L'usage de la narration fait que l'on est avec Juan Cabo dans l'enquête qu'il mène après son accident de voiture. La recherche de sa mémoire, la recherche de la belle femme vue le soir de son accident. En même temps, le lecteur est à l'extérieur de ce monde littéraire où tout le monde se veut, se dit écrivain. Mais quelle différence peut-on faire entre un concierge et un écrivain ? Est-ce que les deux ne sont pas en train de tout regarder « comme un serpent sans ciller » et à raconter aux autres ce qu'il voyait. L'important est d'écrire, pas de fouiner. J.C. Somoza donne là vraiment à réfléchir.
Telles sont les principales questions que soulève Somoza. Je vous en passe bien d'autres.
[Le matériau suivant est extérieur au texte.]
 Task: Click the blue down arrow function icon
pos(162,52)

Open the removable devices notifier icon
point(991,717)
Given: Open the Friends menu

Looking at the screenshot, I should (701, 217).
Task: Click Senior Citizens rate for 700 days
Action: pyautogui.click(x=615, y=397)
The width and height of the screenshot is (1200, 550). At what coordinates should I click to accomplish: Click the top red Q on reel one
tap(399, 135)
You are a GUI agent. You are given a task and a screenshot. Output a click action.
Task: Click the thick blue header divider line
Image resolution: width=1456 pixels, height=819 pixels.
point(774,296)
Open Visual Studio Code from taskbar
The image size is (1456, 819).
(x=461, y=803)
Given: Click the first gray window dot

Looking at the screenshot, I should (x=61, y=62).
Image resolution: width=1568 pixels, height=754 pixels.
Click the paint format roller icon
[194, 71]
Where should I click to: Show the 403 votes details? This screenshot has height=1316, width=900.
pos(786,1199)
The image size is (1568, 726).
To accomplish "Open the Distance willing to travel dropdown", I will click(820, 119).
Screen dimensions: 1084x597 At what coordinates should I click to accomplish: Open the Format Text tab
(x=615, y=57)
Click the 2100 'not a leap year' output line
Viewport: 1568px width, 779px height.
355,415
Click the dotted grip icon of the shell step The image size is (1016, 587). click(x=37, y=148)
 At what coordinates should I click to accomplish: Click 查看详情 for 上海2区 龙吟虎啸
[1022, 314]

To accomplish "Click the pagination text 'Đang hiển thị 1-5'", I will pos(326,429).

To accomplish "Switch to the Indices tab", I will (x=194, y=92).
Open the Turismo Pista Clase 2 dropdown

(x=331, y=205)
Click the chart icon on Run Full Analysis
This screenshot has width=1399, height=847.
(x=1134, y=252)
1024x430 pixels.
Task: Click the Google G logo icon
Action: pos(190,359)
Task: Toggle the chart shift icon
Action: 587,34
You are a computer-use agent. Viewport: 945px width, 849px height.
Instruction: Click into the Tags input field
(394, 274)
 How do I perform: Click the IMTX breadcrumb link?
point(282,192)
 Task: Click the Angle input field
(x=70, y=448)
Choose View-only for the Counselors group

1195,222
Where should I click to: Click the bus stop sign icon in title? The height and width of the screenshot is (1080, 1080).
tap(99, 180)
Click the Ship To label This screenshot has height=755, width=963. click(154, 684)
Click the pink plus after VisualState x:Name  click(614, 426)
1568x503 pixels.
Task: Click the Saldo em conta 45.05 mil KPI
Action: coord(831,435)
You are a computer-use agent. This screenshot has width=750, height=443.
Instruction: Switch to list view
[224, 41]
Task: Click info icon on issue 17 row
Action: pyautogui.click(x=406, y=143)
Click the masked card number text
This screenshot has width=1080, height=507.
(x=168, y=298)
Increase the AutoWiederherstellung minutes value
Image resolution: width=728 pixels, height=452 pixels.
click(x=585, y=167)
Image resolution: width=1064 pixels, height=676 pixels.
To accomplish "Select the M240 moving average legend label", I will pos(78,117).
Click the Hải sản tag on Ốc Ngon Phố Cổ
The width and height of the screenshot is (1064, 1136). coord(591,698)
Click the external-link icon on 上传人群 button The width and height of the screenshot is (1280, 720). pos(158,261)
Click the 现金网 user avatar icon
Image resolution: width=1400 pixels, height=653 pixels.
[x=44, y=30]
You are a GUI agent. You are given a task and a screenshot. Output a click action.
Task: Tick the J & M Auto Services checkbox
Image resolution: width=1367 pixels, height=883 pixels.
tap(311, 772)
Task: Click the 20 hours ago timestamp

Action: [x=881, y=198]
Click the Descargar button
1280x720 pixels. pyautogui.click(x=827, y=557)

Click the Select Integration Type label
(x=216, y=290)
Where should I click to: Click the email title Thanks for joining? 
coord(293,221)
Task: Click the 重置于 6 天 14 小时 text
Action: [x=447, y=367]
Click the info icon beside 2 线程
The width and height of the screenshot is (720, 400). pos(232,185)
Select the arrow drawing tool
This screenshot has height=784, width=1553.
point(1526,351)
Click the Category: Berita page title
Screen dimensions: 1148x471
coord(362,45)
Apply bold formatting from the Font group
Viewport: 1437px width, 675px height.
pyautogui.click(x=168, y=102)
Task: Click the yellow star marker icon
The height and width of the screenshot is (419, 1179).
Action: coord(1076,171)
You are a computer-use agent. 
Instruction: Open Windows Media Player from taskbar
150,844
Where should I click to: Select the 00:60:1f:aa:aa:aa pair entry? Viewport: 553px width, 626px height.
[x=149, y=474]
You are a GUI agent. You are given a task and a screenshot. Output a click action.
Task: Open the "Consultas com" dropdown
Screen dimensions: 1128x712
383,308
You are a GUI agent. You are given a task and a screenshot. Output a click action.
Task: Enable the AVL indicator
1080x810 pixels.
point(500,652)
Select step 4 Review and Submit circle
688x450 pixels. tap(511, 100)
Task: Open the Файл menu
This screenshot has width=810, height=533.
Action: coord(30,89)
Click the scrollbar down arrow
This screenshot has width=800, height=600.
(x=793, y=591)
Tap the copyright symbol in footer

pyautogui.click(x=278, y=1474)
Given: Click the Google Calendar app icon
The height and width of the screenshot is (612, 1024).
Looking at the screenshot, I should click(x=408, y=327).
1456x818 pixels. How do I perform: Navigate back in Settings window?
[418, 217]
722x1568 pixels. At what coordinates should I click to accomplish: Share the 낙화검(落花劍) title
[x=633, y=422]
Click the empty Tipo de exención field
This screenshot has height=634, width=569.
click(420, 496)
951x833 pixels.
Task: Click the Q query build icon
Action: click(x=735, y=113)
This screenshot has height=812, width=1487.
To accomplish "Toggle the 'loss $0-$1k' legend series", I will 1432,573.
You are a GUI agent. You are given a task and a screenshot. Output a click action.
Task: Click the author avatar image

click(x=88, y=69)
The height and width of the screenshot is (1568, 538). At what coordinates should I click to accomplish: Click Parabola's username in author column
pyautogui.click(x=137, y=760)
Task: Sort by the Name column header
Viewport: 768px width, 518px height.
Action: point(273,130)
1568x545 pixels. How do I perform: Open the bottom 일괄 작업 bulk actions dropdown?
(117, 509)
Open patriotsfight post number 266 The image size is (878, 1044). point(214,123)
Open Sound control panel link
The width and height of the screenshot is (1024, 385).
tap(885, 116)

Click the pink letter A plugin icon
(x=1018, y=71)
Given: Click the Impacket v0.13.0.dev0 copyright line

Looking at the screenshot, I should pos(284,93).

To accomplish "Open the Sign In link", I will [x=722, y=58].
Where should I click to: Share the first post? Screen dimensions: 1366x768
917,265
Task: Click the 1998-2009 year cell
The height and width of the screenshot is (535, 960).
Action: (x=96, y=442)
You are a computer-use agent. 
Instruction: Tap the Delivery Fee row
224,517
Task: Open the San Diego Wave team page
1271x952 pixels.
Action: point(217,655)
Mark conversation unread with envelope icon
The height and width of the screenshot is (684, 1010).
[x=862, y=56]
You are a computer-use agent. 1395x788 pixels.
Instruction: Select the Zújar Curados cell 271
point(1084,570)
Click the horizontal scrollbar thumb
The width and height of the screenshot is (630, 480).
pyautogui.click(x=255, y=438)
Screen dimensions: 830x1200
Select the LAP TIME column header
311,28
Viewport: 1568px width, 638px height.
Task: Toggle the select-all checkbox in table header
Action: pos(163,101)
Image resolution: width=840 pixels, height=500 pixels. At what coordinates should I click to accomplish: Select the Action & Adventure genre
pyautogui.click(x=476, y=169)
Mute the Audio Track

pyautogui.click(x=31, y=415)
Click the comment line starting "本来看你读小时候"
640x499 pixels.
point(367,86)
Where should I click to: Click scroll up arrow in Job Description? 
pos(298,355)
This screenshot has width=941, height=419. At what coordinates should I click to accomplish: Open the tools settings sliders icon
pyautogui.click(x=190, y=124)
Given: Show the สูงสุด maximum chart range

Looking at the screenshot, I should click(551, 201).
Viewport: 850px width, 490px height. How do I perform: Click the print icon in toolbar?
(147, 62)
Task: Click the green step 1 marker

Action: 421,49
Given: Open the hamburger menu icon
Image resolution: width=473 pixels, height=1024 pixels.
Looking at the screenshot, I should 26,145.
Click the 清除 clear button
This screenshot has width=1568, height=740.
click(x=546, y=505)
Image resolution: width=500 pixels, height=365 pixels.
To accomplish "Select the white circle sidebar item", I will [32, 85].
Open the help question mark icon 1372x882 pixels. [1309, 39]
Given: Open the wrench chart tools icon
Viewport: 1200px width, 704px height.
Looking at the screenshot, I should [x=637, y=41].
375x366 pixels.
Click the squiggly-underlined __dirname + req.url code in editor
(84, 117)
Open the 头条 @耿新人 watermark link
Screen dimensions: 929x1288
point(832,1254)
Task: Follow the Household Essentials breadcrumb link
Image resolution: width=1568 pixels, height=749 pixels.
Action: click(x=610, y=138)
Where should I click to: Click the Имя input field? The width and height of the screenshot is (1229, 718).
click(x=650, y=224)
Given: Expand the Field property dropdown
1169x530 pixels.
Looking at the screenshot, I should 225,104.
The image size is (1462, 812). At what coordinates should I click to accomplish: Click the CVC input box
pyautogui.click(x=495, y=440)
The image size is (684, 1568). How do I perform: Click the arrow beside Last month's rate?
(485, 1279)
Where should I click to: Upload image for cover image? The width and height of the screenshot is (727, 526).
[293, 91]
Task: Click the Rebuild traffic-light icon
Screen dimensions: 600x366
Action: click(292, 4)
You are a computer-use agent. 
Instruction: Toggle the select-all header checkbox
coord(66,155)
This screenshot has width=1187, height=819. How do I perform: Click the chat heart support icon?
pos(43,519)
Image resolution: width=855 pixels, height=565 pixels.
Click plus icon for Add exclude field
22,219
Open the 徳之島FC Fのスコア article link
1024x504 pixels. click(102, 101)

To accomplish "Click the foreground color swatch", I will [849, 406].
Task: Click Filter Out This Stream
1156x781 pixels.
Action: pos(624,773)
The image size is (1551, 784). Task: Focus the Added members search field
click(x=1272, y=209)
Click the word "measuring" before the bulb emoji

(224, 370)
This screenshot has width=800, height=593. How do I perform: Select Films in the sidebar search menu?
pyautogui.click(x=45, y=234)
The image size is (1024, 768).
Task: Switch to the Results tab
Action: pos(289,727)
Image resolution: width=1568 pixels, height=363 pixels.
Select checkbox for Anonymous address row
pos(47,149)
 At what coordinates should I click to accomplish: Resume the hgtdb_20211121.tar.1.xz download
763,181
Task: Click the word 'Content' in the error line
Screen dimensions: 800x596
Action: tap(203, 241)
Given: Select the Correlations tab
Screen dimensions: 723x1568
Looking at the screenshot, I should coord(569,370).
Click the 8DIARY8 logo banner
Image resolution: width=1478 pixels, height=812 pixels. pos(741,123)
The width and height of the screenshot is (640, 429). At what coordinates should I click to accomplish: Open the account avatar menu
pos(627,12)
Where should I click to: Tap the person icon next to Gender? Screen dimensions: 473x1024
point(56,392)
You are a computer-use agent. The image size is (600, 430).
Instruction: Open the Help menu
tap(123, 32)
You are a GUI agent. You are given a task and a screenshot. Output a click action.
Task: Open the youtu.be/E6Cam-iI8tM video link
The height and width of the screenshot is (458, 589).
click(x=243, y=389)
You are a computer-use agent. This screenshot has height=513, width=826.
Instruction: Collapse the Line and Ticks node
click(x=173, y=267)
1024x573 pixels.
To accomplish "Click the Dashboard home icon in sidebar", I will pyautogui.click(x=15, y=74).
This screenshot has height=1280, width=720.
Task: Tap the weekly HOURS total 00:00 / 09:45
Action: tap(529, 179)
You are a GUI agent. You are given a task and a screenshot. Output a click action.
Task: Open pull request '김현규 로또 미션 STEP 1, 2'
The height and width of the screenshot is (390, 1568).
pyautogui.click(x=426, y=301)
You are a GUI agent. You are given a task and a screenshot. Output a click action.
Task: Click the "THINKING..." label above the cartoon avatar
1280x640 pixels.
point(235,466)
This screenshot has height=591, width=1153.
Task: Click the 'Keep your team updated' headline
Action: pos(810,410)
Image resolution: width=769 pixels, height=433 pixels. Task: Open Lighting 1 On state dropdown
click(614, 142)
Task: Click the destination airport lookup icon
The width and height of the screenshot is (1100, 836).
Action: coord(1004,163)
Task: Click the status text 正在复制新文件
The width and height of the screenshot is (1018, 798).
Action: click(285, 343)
C'est pour moi la cerise sur un excellent gâteau.

Vous l'aurez compris. J'ai adoré cette lecture. Mon seul regret est bien évidemment d'avoir terminé ce livre. J'ai hâte d'en lire encore un autre de cette même veine, de cette qualité. Voilà ce que j'appelle de la littérature ! De la Vraie Littérature !

Du même auteur :La dame n° 13, Clara et la pénombre, La théorie des cordes, Le détail, La bouche, La clé de l'abîme, L'appât

Dédale

Extrait :

- Mes chers amis, disait-il, permettez-moi de devenir prophète l'espace d'un instant. Le nouveau millénaire est sur le point de commencer, et j'aimerais vous expliquer ce que sera je crois l'avenir de notre enfant gâté, le roman.
Son discours fut aussi étrange et majestueux que lui-même. Il commença en disant que le romand du passé avait appartenu au protagoniste, au héros, au Quichotte et à Anna Karénine. Il appartenait présentement à l'auteur. Aujourd'hui, on ne parlait pas tant de personnages que d'écrivains célèbres. Mais le roman du futur franchirait une étape supplémentaire. Le monde était cristallisé en un labyrinthe ; la réalité était complexe, diffuse, inabordable... Qui pouvait penser que ces grandes figures qui nous accompagnaient aujourd'hui – il parlait des écrivains de l'histoire, des pantins déguisés qui s'étaient réunis derrière lui comme une cohorte de cadavres attentifs – allaient continuer à cimenter la littérature de l'avenir ? Non : le nouveau millénaire serait trop abscons, chaotique et mathématique pour la compréhension d'un seul homme. Le roman de l'avenir appartiendra à l'Editeur. Comme ça, avec une majuscule ; Editeur. Mais ne nous leurrons pas, affirmait-il : pas à l'éditeur en tant que créateur, mais en tant « qu'organisateur ». Etudes de marché, conception informatique, publicité... Tout cela sera le véritable roman – en fait, c'était déjà le cas, dans une large mesure -, et la responsabilité de coordonner cet immense travail retomberait sur l'éditeur. La littérature reviendrait à ses lointaines origines : elle redeviendrait anonyme, « non par le travail d'une seule personne mais de plusieurs ».